5.3 Structures of IDNS servers

   The operation of IDNS server is similar to the current one of DNS 
   server, but the IDNS server accepts UTF-8 queries and converts them 
   to the appropriate formats additionally.
   
   The IDNS server distinguishes between the IDNS queries and DNS 
   queries by checking IN bit in the query/response format header. 
   According to the 'IN' bit, it operates differently.
   
   The procedures of the operation of an IDNS server are below:
   
   <1>. If the IN bit in the query/response format header is set to 1 
   then it matches the domain name within zone file data or forwards 
   request query to resolve. It operates as same as the operations of 
   the current DNS servers but retrieves UTF-8 code. In this case, it 
   needs not to make domain name canonicalized because the domain name 
   is already canonicalized in the previous procedures of IDNS resolvers 
   or IDNS servers.
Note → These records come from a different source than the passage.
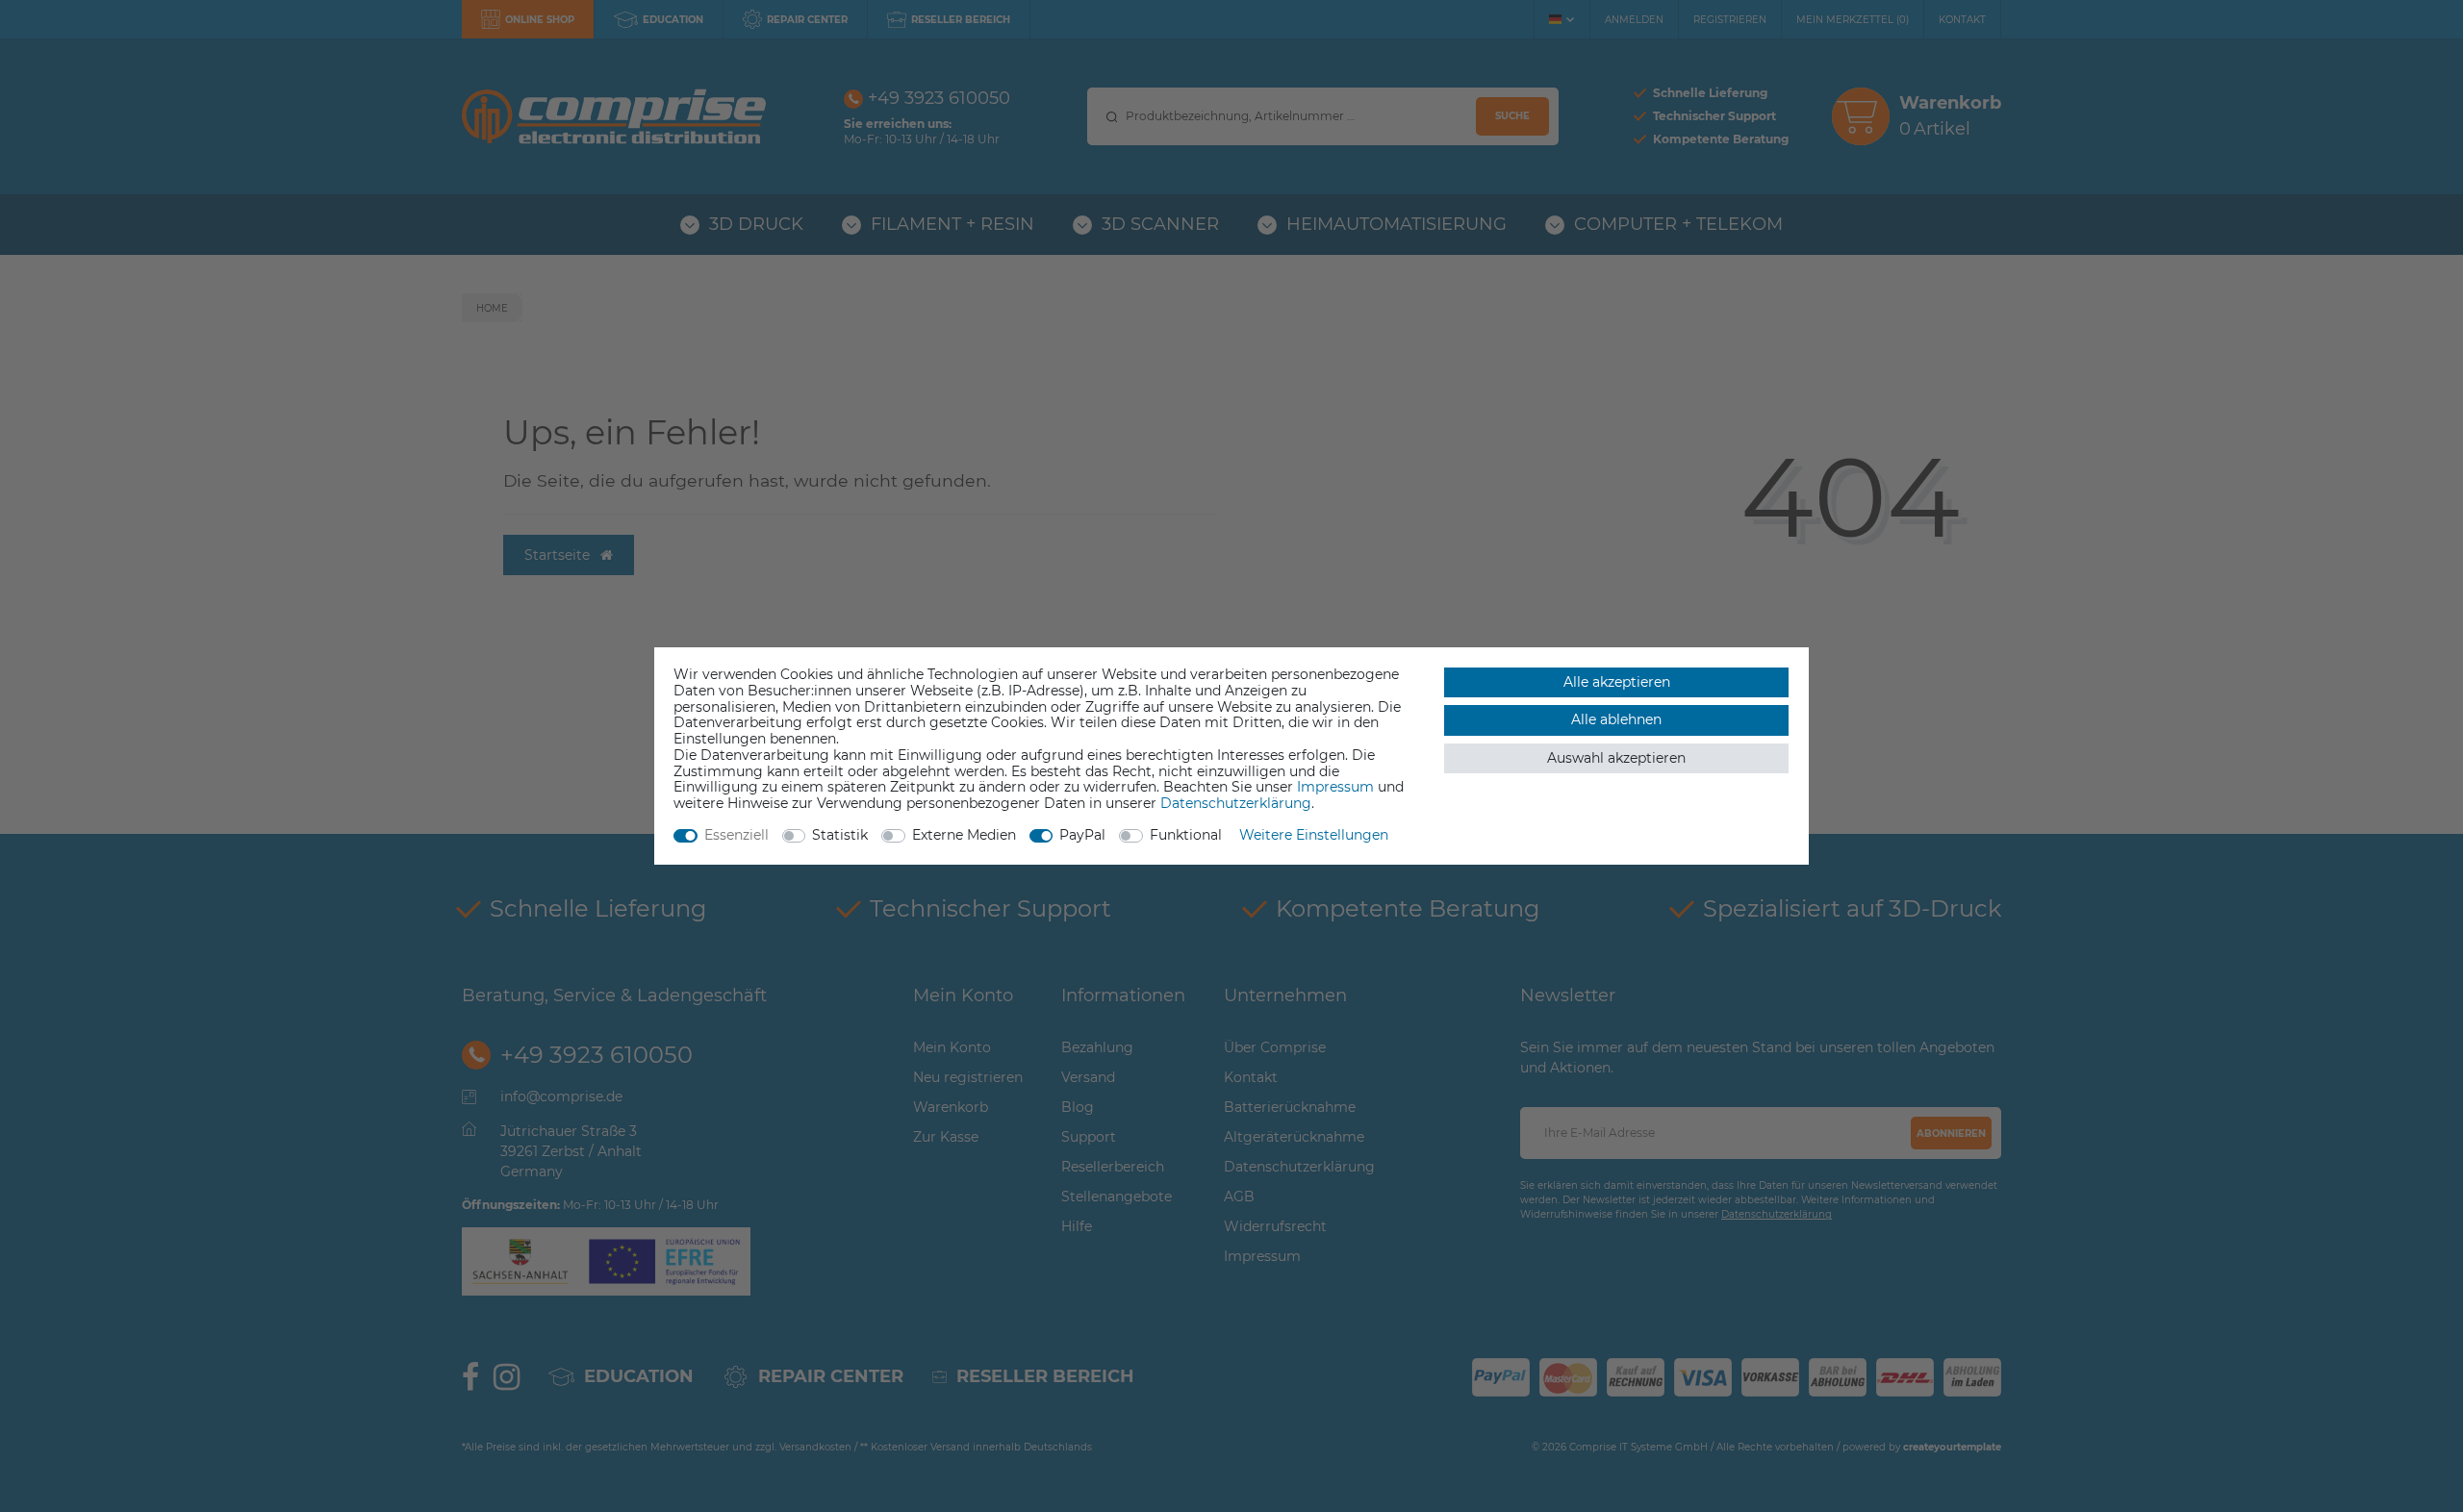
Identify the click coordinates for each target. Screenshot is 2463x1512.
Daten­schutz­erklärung (1235, 803)
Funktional (1186, 835)
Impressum (1335, 786)
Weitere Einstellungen (1313, 835)
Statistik (840, 835)
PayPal (1082, 835)
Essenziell (736, 835)
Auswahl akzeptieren (1616, 758)
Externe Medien (964, 835)
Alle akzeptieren (1616, 682)
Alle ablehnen (1616, 719)
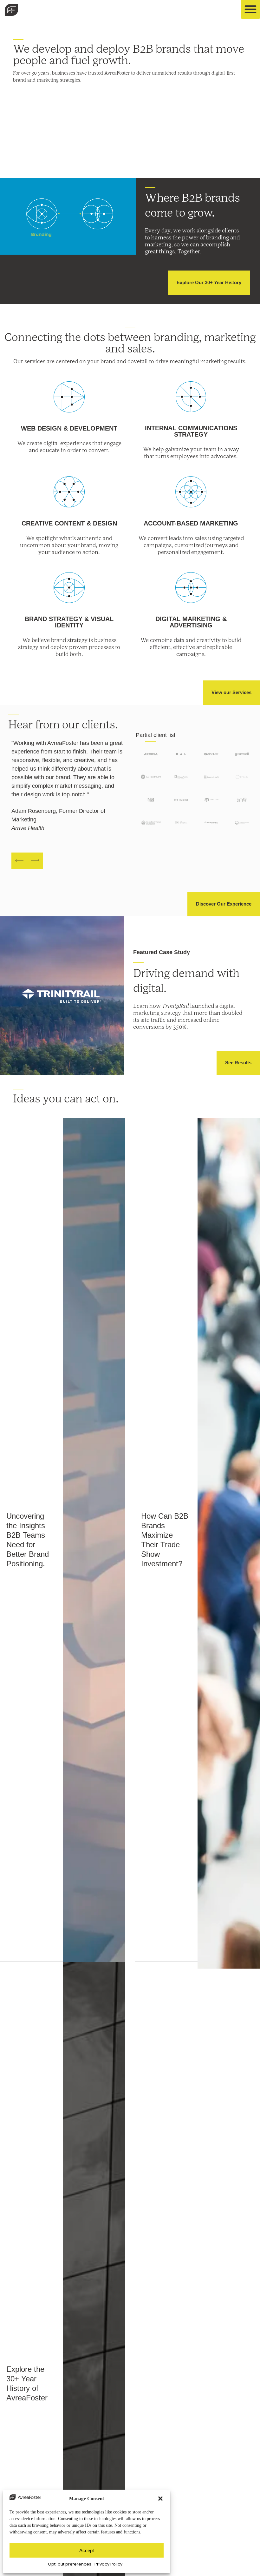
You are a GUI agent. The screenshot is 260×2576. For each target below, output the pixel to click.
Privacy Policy (108, 2564)
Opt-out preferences (69, 2564)
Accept (86, 2550)
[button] (160, 2498)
Go to step <7>.
   
   <2>. Set IN bit to 1.
   
   <3>. Store the original domain name query.
   
   <4>. Make the domain name case-folded with locale-independent case-
   mapping table defined in [UTR21].
   
   <5>. Match the domain name within zone file data or send request 
   query to lookup.
   
   <6>. Restore the original domain name query into the response query 
   format.
   
   <7>. Send response for the query to the resolver or the other server 
   requested.


5.4 Interoperability with the current DNS

   The DNS servers and resolvers accept domain names in ASCII only. But 
   IDNS servers and resolvers accept domain names in UTF-8. Therefore, 
   the queries from DNS ones to IDNS ones can be well handled because 
   the UTF-8 is a superset of ASCII code. But the queries from IDNS ones 
   to DNS ones will be rejected because the UTF-8 code is beyond the 
   range of ASCII code.
   
   Note: There are some implementations which can handle UTF-8 domain 
   names although they don't fit on this specification of IDNS and fully 
   implemented with DNS protocol specification, e.g. Microsoft's DNS 
   server and resolvers. In this case, we cannot guarantee that the 
   queries from these 3rd-party implementations are encoded into UTF-8 
   and well canonicalized. But this queries are set 'IN' bit to 0, so 
   that the IDNS evaluates whether the domain name is the range of UTF-8 
   or not, and converts it into UTF-8 and makes it canonicalized finally.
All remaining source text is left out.